*Work to be completed*:
Reproduce the following entries verbatim, each one complete.

*Supplied records*:
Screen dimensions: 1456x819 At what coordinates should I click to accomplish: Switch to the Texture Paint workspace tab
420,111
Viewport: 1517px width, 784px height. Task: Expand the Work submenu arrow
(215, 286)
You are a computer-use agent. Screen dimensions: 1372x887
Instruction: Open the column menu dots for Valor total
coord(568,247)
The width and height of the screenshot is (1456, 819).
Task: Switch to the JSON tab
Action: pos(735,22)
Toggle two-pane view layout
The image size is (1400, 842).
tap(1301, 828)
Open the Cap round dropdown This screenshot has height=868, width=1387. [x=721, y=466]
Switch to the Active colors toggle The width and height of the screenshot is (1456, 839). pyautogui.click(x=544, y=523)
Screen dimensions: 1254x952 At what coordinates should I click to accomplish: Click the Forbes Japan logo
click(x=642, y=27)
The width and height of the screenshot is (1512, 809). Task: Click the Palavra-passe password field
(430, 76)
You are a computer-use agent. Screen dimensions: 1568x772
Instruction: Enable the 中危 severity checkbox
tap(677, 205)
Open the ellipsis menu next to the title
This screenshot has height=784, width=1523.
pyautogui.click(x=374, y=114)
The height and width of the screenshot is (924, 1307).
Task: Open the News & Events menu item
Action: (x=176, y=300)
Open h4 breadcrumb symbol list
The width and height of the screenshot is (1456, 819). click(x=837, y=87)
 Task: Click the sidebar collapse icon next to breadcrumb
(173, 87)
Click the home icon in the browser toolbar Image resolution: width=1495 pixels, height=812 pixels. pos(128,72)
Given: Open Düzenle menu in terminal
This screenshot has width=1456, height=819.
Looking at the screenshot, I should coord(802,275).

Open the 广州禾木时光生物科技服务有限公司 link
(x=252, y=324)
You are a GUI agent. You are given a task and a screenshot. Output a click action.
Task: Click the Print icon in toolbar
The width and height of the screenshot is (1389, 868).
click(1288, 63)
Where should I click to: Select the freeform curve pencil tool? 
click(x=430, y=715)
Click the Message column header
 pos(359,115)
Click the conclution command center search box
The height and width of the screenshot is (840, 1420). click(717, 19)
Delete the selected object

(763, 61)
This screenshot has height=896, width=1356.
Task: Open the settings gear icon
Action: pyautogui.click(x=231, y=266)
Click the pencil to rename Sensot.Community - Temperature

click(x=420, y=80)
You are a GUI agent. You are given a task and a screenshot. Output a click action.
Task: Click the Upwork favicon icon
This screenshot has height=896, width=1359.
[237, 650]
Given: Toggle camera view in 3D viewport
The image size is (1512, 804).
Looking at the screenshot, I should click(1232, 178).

*Solved exercise*:
Screen dimensions: 1456x819 At what coordinates should I click to accomplish: Switch to the Texture Paint workspace tab
420,111
Viewport: 1517px width, 784px height. Task: Expand the Work submenu arrow
(215, 286)
You are a computer-use agent. Screen dimensions: 1372x887
Instruction: Open the column menu dots for Valor total
coord(568,247)
The width and height of the screenshot is (1456, 819).
Task: Switch to the JSON tab
Action: pos(735,22)
Toggle two-pane view layout
The image size is (1400, 842).
tap(1301, 828)
Open the Cap round dropdown This screenshot has height=868, width=1387. [x=721, y=466]
Switch to the Active colors toggle The width and height of the screenshot is (1456, 839). pyautogui.click(x=544, y=523)
Screen dimensions: 1254x952 At what coordinates should I click to accomplish: Click the Forbes Japan logo
click(x=642, y=27)
The width and height of the screenshot is (1512, 809). Task: Click the Palavra-passe password field
(430, 76)
You are a computer-use agent. Screen dimensions: 1568x772
Instruction: Enable the 中危 severity checkbox
tap(677, 205)
Open the ellipsis menu next to the title
This screenshot has height=784, width=1523.
pyautogui.click(x=374, y=114)
The height and width of the screenshot is (924, 1307).
Task: Open the News & Events menu item
Action: (x=176, y=300)
Open h4 breadcrumb symbol list
The width and height of the screenshot is (1456, 819). click(x=837, y=87)
 Task: Click the sidebar collapse icon next to breadcrumb
(173, 87)
Click the home icon in the browser toolbar Image resolution: width=1495 pixels, height=812 pixels. pos(128,72)
Given: Open Düzenle menu in terminal
This screenshot has width=1456, height=819.
Looking at the screenshot, I should coord(802,275).

Open the 广州禾木时光生物科技服务有限公司 link
(x=252, y=324)
You are a GUI agent. You are given a task and a screenshot. Output a click action.
Task: Click the Print icon in toolbar
The width and height of the screenshot is (1389, 868).
click(1288, 63)
Where should I click to: Select the freeform curve pencil tool? 
click(x=430, y=715)
Click the Message column header
 pos(359,115)
Click the conclution command center search box
The height and width of the screenshot is (840, 1420). click(717, 19)
Delete the selected object

(763, 61)
This screenshot has height=896, width=1356.
Task: Open the settings gear icon
Action: pyautogui.click(x=231, y=266)
Click the pencil to rename Sensot.Community - Temperature

click(x=420, y=80)
You are a GUI agent. You are given a task and a screenshot. Output a click action.
Task: Click the Upwork favicon icon
This screenshot has height=896, width=1359.
[237, 650]
Given: Toggle camera view in 3D viewport
The image size is (1512, 804).
Looking at the screenshot, I should click(1232, 178).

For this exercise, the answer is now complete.